[Stored data]
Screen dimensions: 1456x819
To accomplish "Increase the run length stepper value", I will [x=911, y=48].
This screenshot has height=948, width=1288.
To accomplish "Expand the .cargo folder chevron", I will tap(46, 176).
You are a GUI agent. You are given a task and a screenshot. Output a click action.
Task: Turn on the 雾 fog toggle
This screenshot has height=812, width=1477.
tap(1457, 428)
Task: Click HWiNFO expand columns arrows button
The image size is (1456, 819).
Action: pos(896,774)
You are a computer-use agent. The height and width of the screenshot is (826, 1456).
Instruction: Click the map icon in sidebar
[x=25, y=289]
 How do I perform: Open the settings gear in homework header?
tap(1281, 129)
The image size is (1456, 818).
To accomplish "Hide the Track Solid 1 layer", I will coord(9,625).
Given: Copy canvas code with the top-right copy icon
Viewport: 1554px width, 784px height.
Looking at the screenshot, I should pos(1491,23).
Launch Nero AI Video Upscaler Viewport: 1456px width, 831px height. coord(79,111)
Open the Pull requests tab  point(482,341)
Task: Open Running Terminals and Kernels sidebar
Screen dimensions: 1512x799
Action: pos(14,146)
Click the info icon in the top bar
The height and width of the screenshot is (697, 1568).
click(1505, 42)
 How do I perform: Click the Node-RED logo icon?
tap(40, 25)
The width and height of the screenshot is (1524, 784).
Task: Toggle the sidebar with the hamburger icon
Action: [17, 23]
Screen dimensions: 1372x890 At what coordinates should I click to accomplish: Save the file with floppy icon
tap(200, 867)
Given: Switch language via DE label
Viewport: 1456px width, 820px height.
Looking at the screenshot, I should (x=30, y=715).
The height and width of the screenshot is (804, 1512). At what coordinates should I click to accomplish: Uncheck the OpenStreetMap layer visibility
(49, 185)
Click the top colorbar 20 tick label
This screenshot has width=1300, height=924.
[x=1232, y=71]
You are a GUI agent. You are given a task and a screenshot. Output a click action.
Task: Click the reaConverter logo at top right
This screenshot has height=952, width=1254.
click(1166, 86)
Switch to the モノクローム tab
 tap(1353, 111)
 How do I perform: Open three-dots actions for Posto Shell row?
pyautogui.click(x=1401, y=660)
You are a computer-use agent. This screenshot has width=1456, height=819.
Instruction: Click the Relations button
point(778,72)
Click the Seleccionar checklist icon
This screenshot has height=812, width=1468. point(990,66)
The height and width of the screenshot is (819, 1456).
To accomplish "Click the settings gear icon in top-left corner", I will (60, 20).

### Problem description
Select and copy every line from the records that includes the word "agent".

### Response to this task
You are a GUI agent. You are given a task and a screenshot. Output a click action.
You are a computer-use agent. The height and width of the screenshot is (826, 1456).
You are a GUI agent. You are given a task and a screenshot. Output a click action.
You are a computer-use agent. This screenshot has width=1456, height=819.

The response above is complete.